Publié le par Louis Lacaze

L’allongement de la durée de vie se traduit par une proportion de plus en plus importante de seniors qui peuvent vieillir dans des conditions très différentes. Les inégalités déjà présentes à la naissance et qui ont jalonné la vie ne vont pas disparaître lors des premiers signes de vieillesse, mais s’aggraver.

 

 Naître dans un milieu aisé, recevoir une bonne éducation, exercer une profession valorisante et bien rétribuée, vivre dans une maison confortable, dans un quartier non pollué, permettront à celles et ceux qui en bénéficient de vieillir dans les meilleures conditions, au moins dans la plupart des cas.

 

Les personnes appartenant aux classes les moins favorisées, qui auront affronté de nombreuses difficultés tout au long de leur vie, auront connu des conditions de travail pénibles et mal rétribuées, vécu dans des logements inconfortables et parfois insalubres, reçu des soins médicaux insuffisants, vont vieillir en moins bonne santé que les classes plus favorisées et connaitre une espérance de vie plus courte.

 

Les sociologues exposent les résultats de leurs enquêtes : il vaudra mieux investir sur les jeunes générations que sur les seniors qui ont moins de valeur. Le vieillissement rappelle inconfortablement que la mort, grande égalisatrice, se rapproche. Un senior désabusé propose son explication personnelle : « il faut être vieux pour savoir ce qu’est la vieillesse ». On devient quelqu’un d’autre, les générations plus jeunes ne voient pas les problèmes.

 

Lutter contre les inégalités dans la société fait partie de tous les programmes électoraux de nos politiques toujours remplis de bonnes intentions. A en juger par l’ancienneté de telles déclarations, la route est encore longue pour permettre à tous de vivre dans des conditions correctes et ne pas vieillir ensuite dans un enfer.

 

Commentaires de Bernard Pradines : ce constat américain se retrouve en France dans ses grandes lignes, en termes d’espérance de vie sans incapacité ou d’espérance totale de vie.
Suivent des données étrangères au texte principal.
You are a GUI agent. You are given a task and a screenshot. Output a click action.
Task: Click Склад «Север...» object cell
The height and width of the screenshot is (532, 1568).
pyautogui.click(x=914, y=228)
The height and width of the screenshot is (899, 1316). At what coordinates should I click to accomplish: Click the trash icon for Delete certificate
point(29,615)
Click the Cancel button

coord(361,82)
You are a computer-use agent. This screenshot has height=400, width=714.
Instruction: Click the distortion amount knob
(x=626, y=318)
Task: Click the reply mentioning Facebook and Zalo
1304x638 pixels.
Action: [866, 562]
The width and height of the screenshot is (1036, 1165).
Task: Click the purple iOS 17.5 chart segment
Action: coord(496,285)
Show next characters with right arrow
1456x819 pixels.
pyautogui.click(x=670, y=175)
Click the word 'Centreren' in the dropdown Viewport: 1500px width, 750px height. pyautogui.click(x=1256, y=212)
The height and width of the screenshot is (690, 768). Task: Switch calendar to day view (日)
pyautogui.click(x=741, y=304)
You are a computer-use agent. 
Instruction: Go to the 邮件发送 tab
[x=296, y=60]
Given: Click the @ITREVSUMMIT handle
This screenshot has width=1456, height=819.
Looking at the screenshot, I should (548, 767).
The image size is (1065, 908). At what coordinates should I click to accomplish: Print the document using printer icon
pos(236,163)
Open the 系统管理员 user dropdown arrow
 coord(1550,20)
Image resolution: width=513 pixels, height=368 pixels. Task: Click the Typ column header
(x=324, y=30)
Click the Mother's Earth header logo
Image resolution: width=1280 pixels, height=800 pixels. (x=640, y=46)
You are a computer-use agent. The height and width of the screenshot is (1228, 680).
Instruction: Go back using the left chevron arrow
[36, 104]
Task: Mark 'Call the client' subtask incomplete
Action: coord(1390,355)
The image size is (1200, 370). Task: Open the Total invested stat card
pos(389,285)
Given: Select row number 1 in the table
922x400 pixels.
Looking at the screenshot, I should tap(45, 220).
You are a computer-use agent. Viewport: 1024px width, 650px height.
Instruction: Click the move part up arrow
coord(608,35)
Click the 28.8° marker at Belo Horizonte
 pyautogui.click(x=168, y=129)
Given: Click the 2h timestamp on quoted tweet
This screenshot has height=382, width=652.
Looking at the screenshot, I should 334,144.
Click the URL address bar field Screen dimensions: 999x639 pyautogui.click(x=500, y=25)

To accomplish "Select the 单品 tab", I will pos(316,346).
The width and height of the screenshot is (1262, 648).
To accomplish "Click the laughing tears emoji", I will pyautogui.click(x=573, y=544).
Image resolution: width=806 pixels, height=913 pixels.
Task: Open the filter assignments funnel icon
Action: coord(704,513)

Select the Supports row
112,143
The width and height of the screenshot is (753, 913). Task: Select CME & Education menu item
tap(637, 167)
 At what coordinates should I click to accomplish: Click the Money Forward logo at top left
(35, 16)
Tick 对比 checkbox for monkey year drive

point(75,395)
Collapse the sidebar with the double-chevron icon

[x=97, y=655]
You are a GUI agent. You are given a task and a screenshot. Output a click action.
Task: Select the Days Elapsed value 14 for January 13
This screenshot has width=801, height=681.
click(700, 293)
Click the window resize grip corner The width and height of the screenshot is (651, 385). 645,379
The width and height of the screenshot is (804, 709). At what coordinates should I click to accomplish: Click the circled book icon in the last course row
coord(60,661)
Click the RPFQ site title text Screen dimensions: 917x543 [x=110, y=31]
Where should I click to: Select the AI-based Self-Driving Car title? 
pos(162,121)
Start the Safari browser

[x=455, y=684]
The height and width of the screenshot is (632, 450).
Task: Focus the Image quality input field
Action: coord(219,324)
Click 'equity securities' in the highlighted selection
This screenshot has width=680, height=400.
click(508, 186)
L’importance de ces facteurs apparait à présent dans la survenue des démences ; les études dans ce domaine, autrefois surtout centrées sur les problématiques médicales, semblent se déplacer progressivement vers une approche plus globale : les facteurs socio-économiques et éducatifs en particulier. Par exemple, le nombre moins important de démences chez les femmes par rapport à celui qui était attendu ; le facteur explicatif le plus significatif en serait le niveau amélioré d’éducation du sexe dit faible. Même suspicion pour l’inactivité physique [1]. De là à considérer que ces niveaux sont corrélés à la classe sociale, au statut des femmes et à des pays plus ou moins favorisés … Attendons les preuves.